Terça-feira, 31 de Julho de 2007
A estátua e uma martelada
Partindo do meu texto na Atlântico deste mês (comprai a revista), onde, a propósito de uma estátua que foi erguida em Washington às vítimas do comunismo, tento dizer que "os europeus de Bruxelas" não ergueriam uma estátua dessas e que isso - a diferente percepção da realidade, das ameaças e das memórias, é uma enorme dificuldade para a existência de uma política externa comum, o Rebel Rebel diz que: "O problema, caro HB, não reside em os europeus não se entenderem. O problema está na eterna perspectiva norte-americana em dividir o mundo entre “bons” e “maus”. O problema está na rapidez com que os norte-americanos, partindo da visão maniqueísta que têm do mundo, erguerem estátuas. E também as derrubarem."

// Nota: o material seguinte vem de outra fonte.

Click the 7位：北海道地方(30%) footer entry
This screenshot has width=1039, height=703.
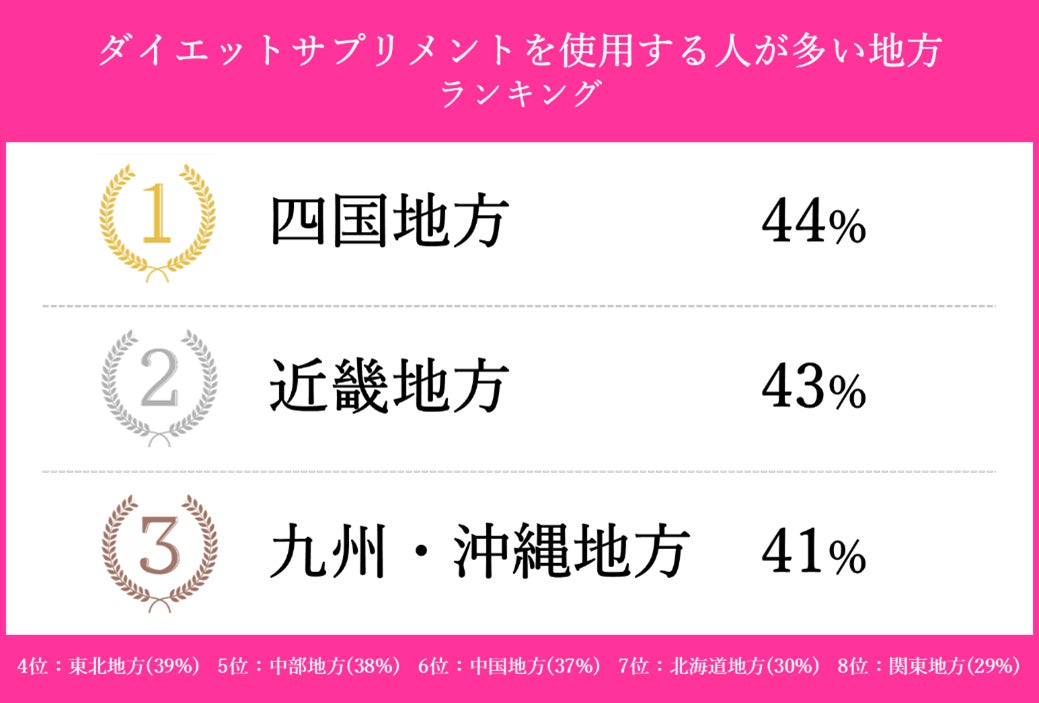(x=719, y=666)
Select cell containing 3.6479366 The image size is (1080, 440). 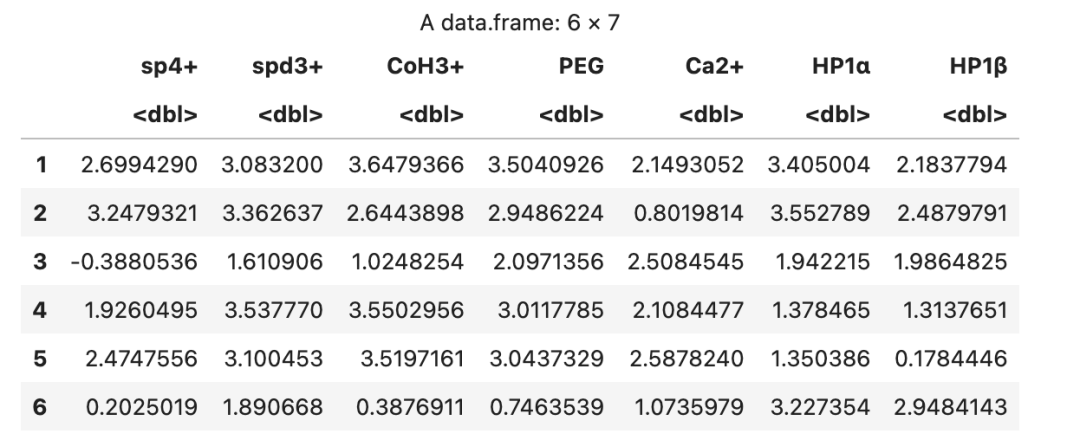(406, 165)
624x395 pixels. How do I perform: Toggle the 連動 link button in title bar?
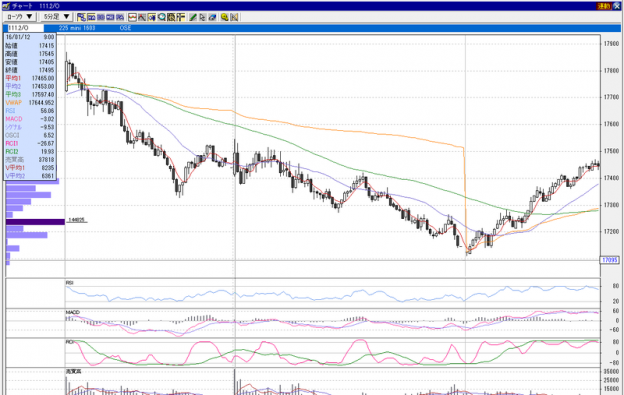604,6
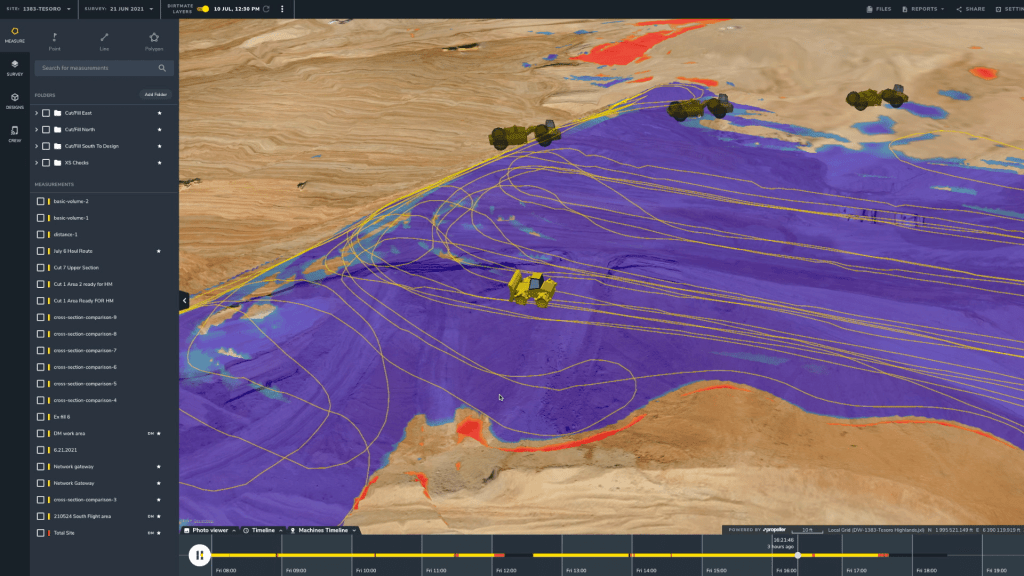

Más compreensões à parte, e o Rebel Rebel não percebe que eu digo exactamente que em Varsóvia ou em Talin essa estátua poderia ser erguida, o que me importa mais é o costume. Há, entre alguns europeus, a sincera convicção de que os Americanos são o mal. Mesmo, ou sobretudo, entre os que acusam os americanos de serem maniqueístas e de dividirem o mundo em bons e maus (manifestamente por verem mais filmes americanos do que livros sobre a política externa americana).

O que me interessa é que uma parte da Europa, e uma grande parte da "parte esquerda da Europa" não se conforma com a vitória, e sobretudo a derrota, na Guerra Fria, e recusa as memórias da "ex-Europa de Leste" porquanto elas provam esse resultado. Os americanos não são "bons"; é o Ocidente e o nosso estilo de vida, as nossas democracias imperfeitas, as nossas relações internacionais carregadas de contradições, as nossas sociedades defeituosas que são melhores, merecedoras de defesa. E que nos lembremos que já ganhámos uma guerra, em que também tinha adversários do lado de cá.

O nome do blogger e do blog faz-me duvidar de tudo o resto (este aviso tinha de ser feito), mas há aqui alguma coisa que interessa (e não é Zappa). A propósito, o Rebel não compreendeu que é essa "maravilha da diversidade" que torna a Europa a uma só voz difícil, e que é essa contradição que interessa pensar.